* [Lustre-devel] Doubly indexed tree / changelogs
@ 2008-09-21 23:40 Peter Braam
2008-09-22 5:52 ` Alex Zhuravlev
` (2 more replies)
0 siblings, 3 replies; 12+ messages in thread
From: Peter Braam @ 2008-09-21 23:40 UTC (permalink / raw)
To: lustre-devel
Hi Nikita, Nathan -
After some pondering I have come to two conclusions.

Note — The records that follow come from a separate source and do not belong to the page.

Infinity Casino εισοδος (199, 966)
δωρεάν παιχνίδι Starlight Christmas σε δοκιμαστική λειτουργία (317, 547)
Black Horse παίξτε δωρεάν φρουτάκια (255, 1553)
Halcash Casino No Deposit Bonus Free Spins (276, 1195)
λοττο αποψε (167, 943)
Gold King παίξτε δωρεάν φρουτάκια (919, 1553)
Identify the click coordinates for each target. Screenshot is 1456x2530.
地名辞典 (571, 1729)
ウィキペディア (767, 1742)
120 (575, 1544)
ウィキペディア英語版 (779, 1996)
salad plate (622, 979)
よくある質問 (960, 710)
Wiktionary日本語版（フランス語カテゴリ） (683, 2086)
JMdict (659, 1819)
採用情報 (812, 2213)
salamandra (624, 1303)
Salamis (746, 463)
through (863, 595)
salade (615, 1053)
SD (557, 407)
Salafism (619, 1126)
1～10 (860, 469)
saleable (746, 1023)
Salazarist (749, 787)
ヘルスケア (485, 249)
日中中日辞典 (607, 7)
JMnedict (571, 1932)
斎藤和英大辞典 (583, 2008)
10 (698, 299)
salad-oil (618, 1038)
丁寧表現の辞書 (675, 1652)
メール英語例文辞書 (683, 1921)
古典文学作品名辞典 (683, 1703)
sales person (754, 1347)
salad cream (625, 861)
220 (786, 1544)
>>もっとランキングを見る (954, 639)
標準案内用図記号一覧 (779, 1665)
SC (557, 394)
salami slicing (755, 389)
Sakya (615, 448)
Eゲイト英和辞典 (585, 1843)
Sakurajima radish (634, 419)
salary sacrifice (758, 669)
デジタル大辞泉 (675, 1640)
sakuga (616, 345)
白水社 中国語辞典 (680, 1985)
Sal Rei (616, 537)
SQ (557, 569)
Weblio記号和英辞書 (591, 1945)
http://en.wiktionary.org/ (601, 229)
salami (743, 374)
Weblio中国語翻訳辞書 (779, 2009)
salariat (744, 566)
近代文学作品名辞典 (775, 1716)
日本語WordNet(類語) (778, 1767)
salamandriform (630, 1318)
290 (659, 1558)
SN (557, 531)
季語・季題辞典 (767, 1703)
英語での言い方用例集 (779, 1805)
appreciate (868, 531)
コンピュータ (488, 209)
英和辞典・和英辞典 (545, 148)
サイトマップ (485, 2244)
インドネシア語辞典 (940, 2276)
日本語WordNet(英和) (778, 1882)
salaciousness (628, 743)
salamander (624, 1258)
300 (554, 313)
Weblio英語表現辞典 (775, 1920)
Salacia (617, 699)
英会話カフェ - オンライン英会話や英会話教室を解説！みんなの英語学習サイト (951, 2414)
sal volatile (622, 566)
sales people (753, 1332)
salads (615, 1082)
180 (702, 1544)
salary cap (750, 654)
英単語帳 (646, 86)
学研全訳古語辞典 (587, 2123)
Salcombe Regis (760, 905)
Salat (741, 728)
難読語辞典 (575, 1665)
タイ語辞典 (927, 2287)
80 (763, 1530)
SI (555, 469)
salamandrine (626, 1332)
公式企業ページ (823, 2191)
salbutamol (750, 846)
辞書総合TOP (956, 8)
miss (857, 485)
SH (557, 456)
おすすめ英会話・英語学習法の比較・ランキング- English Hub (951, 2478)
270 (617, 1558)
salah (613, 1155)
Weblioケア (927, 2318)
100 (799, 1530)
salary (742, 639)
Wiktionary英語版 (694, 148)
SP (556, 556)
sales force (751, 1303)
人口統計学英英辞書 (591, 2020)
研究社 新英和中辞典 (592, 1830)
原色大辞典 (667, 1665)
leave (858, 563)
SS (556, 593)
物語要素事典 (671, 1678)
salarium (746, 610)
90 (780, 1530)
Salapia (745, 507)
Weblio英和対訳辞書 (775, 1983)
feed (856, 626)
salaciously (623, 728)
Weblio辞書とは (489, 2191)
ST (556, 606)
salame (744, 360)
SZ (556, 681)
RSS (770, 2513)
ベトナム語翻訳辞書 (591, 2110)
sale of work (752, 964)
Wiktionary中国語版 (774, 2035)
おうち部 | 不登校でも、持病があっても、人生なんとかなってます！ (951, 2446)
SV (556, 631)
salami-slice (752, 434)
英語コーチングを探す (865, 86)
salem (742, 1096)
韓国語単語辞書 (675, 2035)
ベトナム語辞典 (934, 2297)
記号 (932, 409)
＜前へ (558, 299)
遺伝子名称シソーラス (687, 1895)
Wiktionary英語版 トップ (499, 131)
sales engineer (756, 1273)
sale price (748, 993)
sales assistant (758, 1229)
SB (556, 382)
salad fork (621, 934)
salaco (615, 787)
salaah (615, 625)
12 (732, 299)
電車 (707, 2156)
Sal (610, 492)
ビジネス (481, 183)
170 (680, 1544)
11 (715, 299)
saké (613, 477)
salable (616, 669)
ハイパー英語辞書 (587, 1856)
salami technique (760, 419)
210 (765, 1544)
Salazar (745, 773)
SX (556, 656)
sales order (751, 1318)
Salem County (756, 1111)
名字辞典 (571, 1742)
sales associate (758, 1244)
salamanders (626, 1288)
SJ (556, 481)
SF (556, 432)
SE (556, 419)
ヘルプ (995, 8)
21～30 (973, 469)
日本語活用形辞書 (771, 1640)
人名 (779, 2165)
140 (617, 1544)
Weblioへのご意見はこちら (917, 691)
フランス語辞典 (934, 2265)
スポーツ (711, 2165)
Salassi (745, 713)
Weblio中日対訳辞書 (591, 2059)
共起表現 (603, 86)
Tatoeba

To encode filesets, we need a tree that makes two iterations fast:
1. list all filesets that contain a certain object
2. list all objects in a certain fileset
Is there a doubly indexed tree for this?
Secondly, to make the changelogs useful and scalable for filesets we will
need to be able to list all changelog entries associated with a certain
inode efficiently. I see two ways to do this ? one is an auxiliary
directory file mapping inodes to many changelog entries, the second is to
embed forward and backward pointers in the changelog entries to build a
linked list rooted at the inode (using an EA in the inode pointing to the
first and last element of the list). Both have some overheads. What are
your thoughts?
Peter
-------------- next part --------------
An HTML attachment was scrubbed...
URL: <http://lists.lustre.org/pipermail/lustre-devel-lustre.org/attachments/20080922/8c54f19d/attachment.htm>
^ permalink raw reply [flat|nested] 12+ messages in thread
* [Lustre-devel] Doubly indexed tree / changelogs
2008-09-21 23:40 [Lustre-devel] Doubly indexed tree / changelogs Peter Braam
@ 2008-09-22 5:52 ` Alex Zhuravlev
2008-09-22 6:58 ` Peter Braam
2008-09-23 3:49 ` Nathaniel Rutman
2008-09-23 7:38 ` Nikita Danilov
2 siblings, 1 reply; 12+ messages in thread
From: Alex Zhuravlev @ 2008-09-22 5:52 UTC (permalink / raw)
To: lustre-devel
can object migrate between filesets? if not, we probably
can use fid's sequence as a record in that index?
thanks, Alex
Peter Braam wrote:
> Hi Nikita, Nathan -
>
> After some pondering I have come to two conclusions.
>
> To encode filesets, we need a tree that makes two iterations fast:
>
> 1. list all filesets that contain a certain object
> 2. list all objects in a certain fileset
>
>
> Is there a doubly indexed tree for this?
>
> Secondly, to make the changelogs useful and scalable for filesets we
> will need to be able to list all changelog entries associated with a
> certain inode efficiently. I see two ways to do this ? one is an
> auxiliary directory file mapping inodes to many changelog entries, the
> second is to embed forward and backward pointers in the changelog
> entries to build a linked list rooted at the inode (using an EA in the
> inode pointing to the first and last element of the list). Both have
> some overheads. What are your thoughts?
>
> Peter
>
>
> ------------------------------------------------------------------------
>
> _______________________________________________
> Lustre-devel mailing list
> Lustre-devel at lists.lustre.org
> http://lists.lustre.org/mailman/listinfo/lustre-devel
^ permalink raw reply [flat|nested] 12+ messages in thread
* [Lustre-devel] Doubly indexed tree / changelogs
2008-09-22 5:52 ` Alex Zhuravlev
@ 2008-09-22 6:58 ` Peter Braam
2008-09-22 7:05 ` Alex Zhuravlev
0 siblings, 1 reply; 12+ messages in thread
From: Peter Braam @ 2008-09-22 6:58 UTC (permalink / raw)
To: lustre-devel
Objects can be in many filesets, and be added to some, removed from others.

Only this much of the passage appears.